Quiero empezar primero señalando las indudables ventajas del teléfono móvil, sobre todo en lo que respecta a navegar por internet, porque así podemos resolver muchas dudas, encontrar datos, comprobar direcciones, dar con algo que necesitamos como puede ser un hotel, un restaurante, un viaje, unas entradas para un espectáculo, etc., sin olvidar el que podamos visualizar noticias, chistes, y cosas parecidas.

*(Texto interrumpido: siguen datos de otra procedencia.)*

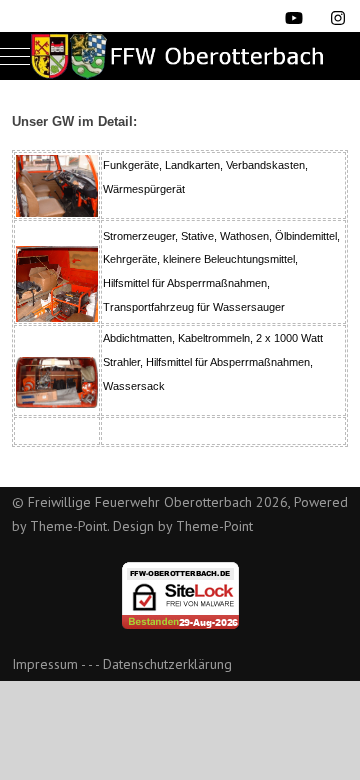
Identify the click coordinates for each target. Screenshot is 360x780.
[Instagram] (338, 18)
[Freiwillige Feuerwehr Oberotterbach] (180, 56)
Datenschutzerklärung (167, 664)
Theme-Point (68, 526)
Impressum (45, 664)
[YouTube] (294, 18)
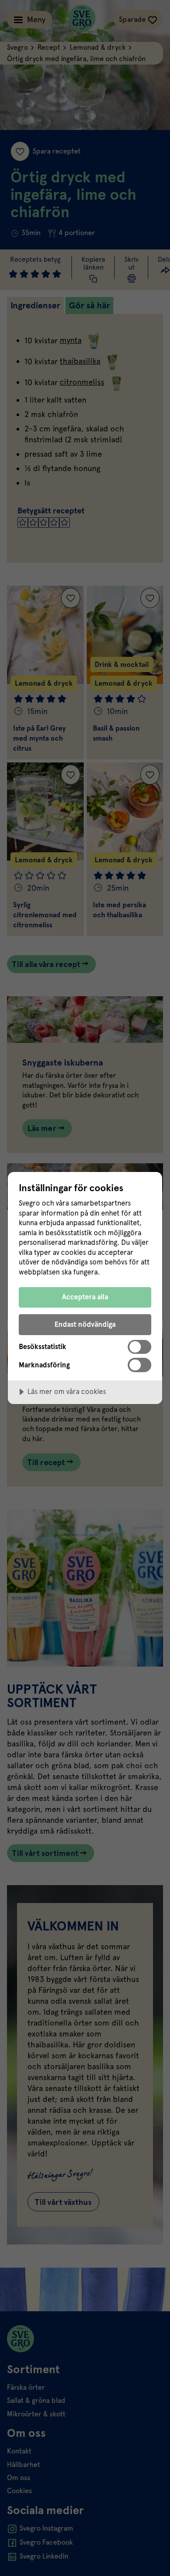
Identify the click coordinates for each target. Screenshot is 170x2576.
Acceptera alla (85, 1297)
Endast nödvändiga (85, 1324)
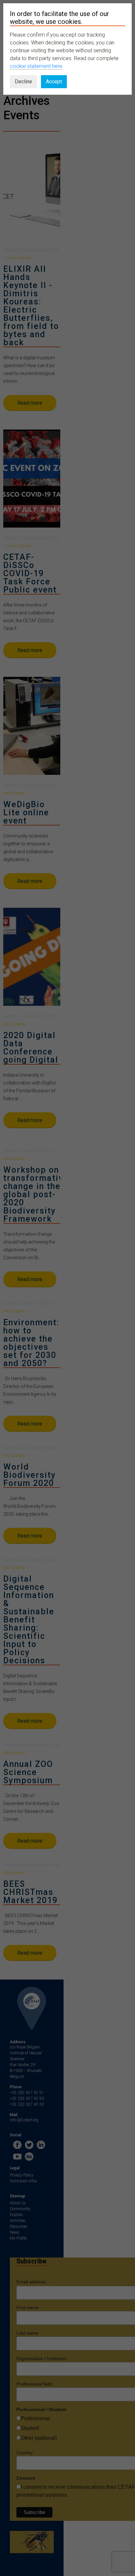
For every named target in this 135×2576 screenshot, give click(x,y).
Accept (54, 81)
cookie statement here (36, 66)
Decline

Hasta aquí todo perfecto, pero ya no es lo mismo en lo que se refiere a la comunicación con las personas. Está claro que este aparato nos soluciona muchos problemas, pequeños o grandes, y nos proporciona una rapidez que evita males mayores. Pero la costumbre de servirnos de él y la comodidad que nos supone puede impulsarnos a utilizarlo en demasía, a no movernos de casa para nada, resolviendo todos nuestros contactos, o la mayoría de ellos, a través de los consabidos whatsaps. Lanzamos uno tras otro, recibimos también uno tras otro, y nos quedamos con una sensación de tranquilidad y a la vez de poderío: desde nuestro sillón hemos contactado con un buen número de personas y hemos conseguido cosas que, de haberlas hecho trasladándonos de un sitio a otro, nos hubieran costado varias horas. ¡Qué éxito!
“Somos videntes pero también visibles, necesitamos ver pero también que nos vean para sentirnos plenamente”
Y ahí empiezan las des(ventajas), ahí es donde predomina el prefijo “des” sobre el sustantivo “ventajas”, porque al reducir la mayor parte de nuestras comunicaciones a esos mensajes, nos vamos encerrando en la soledad. Y es que en la verdadera comunicación necesitamos la presencia y la mirada del otro, sus gestos, las alteraciones de su voz; porque no solo somos individuos aislados sino también sociables; precisamos la presencia física de los demás, porque somos videntes pero también visibles, tenemos necesidad de ver pero también de que nos vean para experimentarnos plenamente.
El móvil, en estos casos, es un contacto virtual, falso en definitiva, porque no nos hace presente al otro ni nos presenta ante él; es un quiero y no puedo, una frustración inconsciente, una costumbre que nos hace solitarios y nos va deshumanizando lentamente, o al menos no nos regala ese sabor vivaz que experimentamos cuando estamos en un grupo de amigos o de familiares. Ahí sí que se cumple todo nuestro ser, ahí es donde vemos y somos vistos, ahí es donde se nos traspasan por una ósmosis milagrosa los sentimientos de los demás y donde sentimos que los nuestros se contagian a quienes nos acompañan; en definitiva, ahí es donde nos sentimos vivos de verdad.